The Risks of Addiction
New Scientific Data Shows Again Why Teens Should Avoid Tobacco
by Nuchee Vang, age 12
For those who smoke, quitting can be hard. Many try to stop before smoking becomes a bad habit.
Quitting is difficult because nicotine, an ingredient in cigarettes, can lead to addiction. According to one recent study, U.S. tobacco companies have increased nicotine levels in their products. Experts say there is an average of 11 percent more nicotine in every puff.
It is easy to get addicted to cigarettes. In a four year study of 1,264 adolescents, of those who got addicted, one out of ten showed signs within the first two days of inhaling. Even some smokers who have only smoked a few cigarettes had withdrawal symptoms when deprived of nicotine.
If addicted, there are medications and vaccines that can help.
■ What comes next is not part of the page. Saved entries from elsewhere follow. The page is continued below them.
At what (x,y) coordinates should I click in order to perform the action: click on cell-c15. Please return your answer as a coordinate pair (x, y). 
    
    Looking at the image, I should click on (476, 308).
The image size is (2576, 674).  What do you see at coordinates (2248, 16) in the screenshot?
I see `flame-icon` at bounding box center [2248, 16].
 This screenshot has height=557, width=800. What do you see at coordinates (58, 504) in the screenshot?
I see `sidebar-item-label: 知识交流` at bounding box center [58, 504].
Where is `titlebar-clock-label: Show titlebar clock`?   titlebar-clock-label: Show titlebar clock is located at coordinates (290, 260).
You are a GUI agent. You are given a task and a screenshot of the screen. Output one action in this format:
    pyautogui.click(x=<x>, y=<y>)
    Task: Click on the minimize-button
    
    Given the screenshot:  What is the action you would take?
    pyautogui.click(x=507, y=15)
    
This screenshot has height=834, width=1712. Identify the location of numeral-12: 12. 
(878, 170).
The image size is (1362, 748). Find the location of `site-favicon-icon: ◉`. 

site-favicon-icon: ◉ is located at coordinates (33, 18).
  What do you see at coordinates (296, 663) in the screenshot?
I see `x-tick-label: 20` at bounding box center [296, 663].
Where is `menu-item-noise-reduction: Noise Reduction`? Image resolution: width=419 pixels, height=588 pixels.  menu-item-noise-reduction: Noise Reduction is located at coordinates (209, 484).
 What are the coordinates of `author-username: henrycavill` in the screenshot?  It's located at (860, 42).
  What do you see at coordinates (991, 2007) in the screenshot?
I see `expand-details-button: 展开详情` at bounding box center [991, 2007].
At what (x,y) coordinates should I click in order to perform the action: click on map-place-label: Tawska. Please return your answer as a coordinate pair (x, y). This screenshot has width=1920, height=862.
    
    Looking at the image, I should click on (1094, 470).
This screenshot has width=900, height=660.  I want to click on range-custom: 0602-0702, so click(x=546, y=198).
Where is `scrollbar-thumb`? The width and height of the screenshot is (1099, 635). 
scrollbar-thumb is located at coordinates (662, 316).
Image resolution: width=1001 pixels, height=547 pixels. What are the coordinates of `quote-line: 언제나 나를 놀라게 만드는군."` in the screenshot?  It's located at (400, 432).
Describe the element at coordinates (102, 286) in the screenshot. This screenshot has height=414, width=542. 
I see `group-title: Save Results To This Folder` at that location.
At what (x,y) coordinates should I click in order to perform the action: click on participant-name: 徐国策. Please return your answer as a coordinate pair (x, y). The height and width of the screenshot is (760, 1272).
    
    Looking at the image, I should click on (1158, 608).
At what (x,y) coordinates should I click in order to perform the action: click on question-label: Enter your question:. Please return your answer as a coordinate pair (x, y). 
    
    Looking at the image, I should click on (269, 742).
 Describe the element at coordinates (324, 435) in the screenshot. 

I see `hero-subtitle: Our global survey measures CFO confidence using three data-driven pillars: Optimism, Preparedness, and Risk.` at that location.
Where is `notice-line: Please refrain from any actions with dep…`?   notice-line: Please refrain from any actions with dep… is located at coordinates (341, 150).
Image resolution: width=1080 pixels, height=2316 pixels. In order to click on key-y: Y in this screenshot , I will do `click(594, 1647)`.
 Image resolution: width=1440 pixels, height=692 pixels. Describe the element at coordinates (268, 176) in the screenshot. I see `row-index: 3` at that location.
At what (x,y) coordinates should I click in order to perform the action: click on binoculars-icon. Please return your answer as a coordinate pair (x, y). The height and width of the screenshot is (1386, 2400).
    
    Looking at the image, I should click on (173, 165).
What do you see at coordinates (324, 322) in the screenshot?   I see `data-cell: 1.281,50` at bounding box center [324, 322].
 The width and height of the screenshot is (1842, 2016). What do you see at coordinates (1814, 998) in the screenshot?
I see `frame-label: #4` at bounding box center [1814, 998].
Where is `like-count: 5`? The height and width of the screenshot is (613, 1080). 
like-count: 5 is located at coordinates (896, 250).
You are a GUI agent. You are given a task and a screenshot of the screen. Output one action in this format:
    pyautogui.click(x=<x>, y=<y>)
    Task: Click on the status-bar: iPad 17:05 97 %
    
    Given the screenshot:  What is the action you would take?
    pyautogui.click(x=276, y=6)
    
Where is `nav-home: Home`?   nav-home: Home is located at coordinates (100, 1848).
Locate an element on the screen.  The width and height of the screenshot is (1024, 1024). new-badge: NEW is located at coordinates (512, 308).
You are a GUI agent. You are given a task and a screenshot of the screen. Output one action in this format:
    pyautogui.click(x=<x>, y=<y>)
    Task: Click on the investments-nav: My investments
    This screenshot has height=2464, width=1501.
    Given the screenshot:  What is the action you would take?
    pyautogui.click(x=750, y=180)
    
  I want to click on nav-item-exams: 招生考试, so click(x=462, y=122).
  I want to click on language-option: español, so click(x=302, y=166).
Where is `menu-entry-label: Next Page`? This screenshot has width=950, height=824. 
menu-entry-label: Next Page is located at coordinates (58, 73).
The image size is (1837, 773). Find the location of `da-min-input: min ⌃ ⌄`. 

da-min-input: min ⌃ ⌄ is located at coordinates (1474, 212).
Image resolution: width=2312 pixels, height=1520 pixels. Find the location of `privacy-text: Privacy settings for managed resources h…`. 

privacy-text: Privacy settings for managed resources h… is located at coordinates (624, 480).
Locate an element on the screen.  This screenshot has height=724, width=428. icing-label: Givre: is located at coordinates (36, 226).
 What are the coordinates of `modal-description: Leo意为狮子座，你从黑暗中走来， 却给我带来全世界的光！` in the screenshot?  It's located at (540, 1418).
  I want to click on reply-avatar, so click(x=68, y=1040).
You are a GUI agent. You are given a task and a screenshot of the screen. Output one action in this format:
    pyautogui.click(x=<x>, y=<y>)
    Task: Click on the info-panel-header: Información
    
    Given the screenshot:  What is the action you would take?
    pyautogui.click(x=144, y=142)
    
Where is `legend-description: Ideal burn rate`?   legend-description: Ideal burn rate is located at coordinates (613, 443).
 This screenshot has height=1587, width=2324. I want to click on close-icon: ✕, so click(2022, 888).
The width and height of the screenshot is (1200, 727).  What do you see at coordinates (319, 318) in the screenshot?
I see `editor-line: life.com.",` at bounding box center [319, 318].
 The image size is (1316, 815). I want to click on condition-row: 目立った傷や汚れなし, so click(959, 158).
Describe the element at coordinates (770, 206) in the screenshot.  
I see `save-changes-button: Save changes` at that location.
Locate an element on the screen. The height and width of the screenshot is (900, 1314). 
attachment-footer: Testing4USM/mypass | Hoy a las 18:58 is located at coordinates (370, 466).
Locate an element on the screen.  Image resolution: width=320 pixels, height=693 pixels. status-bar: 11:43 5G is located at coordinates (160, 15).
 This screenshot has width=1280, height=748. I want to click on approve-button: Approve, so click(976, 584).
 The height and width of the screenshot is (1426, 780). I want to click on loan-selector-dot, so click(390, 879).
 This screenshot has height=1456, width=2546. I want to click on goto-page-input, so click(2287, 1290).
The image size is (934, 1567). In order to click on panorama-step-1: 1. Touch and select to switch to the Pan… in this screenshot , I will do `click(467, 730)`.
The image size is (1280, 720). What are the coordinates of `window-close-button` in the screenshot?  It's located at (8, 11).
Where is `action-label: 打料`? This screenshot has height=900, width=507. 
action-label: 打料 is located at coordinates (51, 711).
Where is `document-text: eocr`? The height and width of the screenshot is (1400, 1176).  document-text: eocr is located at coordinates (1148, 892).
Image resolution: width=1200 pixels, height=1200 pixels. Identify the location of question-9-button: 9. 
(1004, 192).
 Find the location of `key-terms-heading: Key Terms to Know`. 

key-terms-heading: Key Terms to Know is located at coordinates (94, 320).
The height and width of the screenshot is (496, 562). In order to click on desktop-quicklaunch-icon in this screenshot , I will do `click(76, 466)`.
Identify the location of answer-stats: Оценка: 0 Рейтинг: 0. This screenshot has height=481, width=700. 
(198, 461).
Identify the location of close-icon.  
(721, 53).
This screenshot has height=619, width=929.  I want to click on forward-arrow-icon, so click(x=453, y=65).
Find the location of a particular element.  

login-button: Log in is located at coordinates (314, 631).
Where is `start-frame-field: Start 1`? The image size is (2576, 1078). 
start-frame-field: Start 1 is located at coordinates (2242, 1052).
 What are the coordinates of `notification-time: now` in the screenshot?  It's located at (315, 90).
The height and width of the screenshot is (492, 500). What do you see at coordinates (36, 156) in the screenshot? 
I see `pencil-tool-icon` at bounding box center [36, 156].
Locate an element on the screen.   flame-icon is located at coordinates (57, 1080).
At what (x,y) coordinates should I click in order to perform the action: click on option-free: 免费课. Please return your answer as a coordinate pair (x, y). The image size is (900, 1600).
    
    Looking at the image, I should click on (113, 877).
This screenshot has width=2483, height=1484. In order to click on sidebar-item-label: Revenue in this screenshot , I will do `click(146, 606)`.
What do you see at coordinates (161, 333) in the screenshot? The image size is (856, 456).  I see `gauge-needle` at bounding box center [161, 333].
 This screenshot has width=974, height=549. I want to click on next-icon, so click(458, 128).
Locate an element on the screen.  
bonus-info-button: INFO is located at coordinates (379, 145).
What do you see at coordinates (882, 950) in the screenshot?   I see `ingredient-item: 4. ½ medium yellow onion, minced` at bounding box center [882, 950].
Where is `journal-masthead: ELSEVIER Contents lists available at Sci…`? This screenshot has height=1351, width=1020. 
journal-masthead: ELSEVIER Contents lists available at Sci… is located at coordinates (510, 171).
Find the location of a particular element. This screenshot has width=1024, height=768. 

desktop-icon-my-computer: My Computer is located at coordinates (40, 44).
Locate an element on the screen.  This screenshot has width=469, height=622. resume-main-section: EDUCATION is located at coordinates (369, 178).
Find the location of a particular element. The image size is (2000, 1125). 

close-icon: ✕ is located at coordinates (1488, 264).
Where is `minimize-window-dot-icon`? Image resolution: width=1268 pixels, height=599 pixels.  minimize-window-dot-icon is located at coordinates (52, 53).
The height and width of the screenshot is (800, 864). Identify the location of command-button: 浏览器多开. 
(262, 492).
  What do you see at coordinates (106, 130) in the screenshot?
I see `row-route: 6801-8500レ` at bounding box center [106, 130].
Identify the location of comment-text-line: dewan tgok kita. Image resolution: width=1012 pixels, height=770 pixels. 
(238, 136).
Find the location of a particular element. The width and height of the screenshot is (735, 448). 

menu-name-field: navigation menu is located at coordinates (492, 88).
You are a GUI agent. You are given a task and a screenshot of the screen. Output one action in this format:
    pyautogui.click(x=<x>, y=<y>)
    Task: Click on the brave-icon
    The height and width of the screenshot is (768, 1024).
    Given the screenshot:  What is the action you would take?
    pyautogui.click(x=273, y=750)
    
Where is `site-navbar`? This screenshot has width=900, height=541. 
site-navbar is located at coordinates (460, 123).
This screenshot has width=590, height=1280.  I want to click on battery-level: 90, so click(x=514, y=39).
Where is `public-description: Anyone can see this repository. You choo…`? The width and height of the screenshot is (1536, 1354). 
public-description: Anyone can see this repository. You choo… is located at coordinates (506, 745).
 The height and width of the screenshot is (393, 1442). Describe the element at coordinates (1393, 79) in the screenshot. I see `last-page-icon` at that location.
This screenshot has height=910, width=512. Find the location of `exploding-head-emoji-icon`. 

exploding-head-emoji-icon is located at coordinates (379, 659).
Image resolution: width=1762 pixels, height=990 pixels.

Varenicline is a vaccine that helps block nicotine receptors, decreasing the urge to smoke. And NicVax, (currently in clinical trials) would push the immune system to make antibodies that keep nicotine from getting to the brain.
Quitting smoking has a lot of health benefits. After just one year of quitting cigarettes, the risk of coronary heart disease is cut in half. And after 10 years of not smoking cigarettes, the risk of lung cancer drops by half.